I work in a SDG that bills obs frequently. Our coder and biller request that we use obs for stays longer than 4 hours for medicare criteria. Other payers require more time, but we don't worry about this part as the physician seeing the patient. They get a progress note (one liner with a time evaluated) for each observation day and a obs DC note in addition to the initial ED note. Usually 3 notes. Across midnight gets a 4th. The time in and out of obs must be documented in the note. We do use an EMR order to timestamp this. The common mistake made is in not obtaining family history (required for obs billing). We have been advised by the coding company that obs criteria is met for "diagnostic uncertainty" or "therapeutic intensity." We put a line in the initial note that says something like "...admitted to obs status at x time for diagnostic uncertainty, in order to perform neurologic and cardiopulmonary monitoring for return to clinical sobriety."

Very commonly used to monitor the known intoxicant for whom we don't get labs. Also handy for the kidney injury or electrolyte dysfunction that you plan to street after some (hours of) fluid management. We will also commonly use this for the dubious TIA/stroke workup that neuro thinks can be DCed after an MRI. What I don't see though is the data for which obs claims are paid so take with a grain of salt.
 
Is an order for observation admission required to be entered in the EMR prior to billing?

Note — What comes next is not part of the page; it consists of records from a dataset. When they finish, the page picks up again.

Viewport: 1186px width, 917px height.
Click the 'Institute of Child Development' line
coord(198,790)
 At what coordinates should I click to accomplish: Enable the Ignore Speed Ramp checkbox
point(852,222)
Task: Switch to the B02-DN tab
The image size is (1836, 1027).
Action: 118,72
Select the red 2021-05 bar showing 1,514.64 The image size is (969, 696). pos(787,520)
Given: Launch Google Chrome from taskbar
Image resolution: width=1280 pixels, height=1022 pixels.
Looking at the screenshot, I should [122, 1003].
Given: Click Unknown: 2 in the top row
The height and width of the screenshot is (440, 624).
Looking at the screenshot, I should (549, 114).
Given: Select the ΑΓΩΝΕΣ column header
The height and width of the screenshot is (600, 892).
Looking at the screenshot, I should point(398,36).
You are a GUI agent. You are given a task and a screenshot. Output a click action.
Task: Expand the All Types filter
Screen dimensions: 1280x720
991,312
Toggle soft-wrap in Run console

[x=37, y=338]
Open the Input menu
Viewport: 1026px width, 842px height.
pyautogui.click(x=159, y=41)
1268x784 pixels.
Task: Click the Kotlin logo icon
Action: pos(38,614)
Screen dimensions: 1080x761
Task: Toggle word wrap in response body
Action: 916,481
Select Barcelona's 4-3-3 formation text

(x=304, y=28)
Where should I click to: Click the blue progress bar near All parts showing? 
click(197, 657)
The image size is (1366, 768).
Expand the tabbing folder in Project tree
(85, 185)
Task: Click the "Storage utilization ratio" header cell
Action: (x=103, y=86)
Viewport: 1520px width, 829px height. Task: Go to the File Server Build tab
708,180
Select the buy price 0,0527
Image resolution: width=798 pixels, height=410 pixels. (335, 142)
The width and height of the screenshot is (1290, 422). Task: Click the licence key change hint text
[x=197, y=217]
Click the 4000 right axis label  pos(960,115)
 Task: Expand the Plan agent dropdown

NO there is no order. This is akin to billing for critical care. You can bill obs withouit a change in the patients “ED” status. Every billing company has the rules they like so make sure you know. Keep in mind if a patient stays over a midnight the medicare 8 hour rule is out the window.
 
I'm not in EM, but what in the world is the rationale for why one must document a family history WITHIN the obs note as described? When will that (nearly) ever have relevance to why the patient is undergoing obs in the first place?
 
I'm not in EM, but what in the world is the rationale for why one must document a family history WITHIN the obs note as described? When will that (nearly) ever have relevance to why the patient is undergoing obs in the first place?
There is no rationale. Someone makes the rules. We just play the game.
 
I'm not in EM, but what in the world is the rationale for why one must document a family history WITHIN the obs note as described? When will that (nearly) ever have relevance to why the patient is undergoing obs in the first place?

It's all a game to avoid payment. They make us document irrelevant things like ROS, FH, SocH in order to downcode and reduce payment if you miss one of the required elements.
 
From experience, I don't sense Obs pays much on the professional side. The big bucks is on the facility side.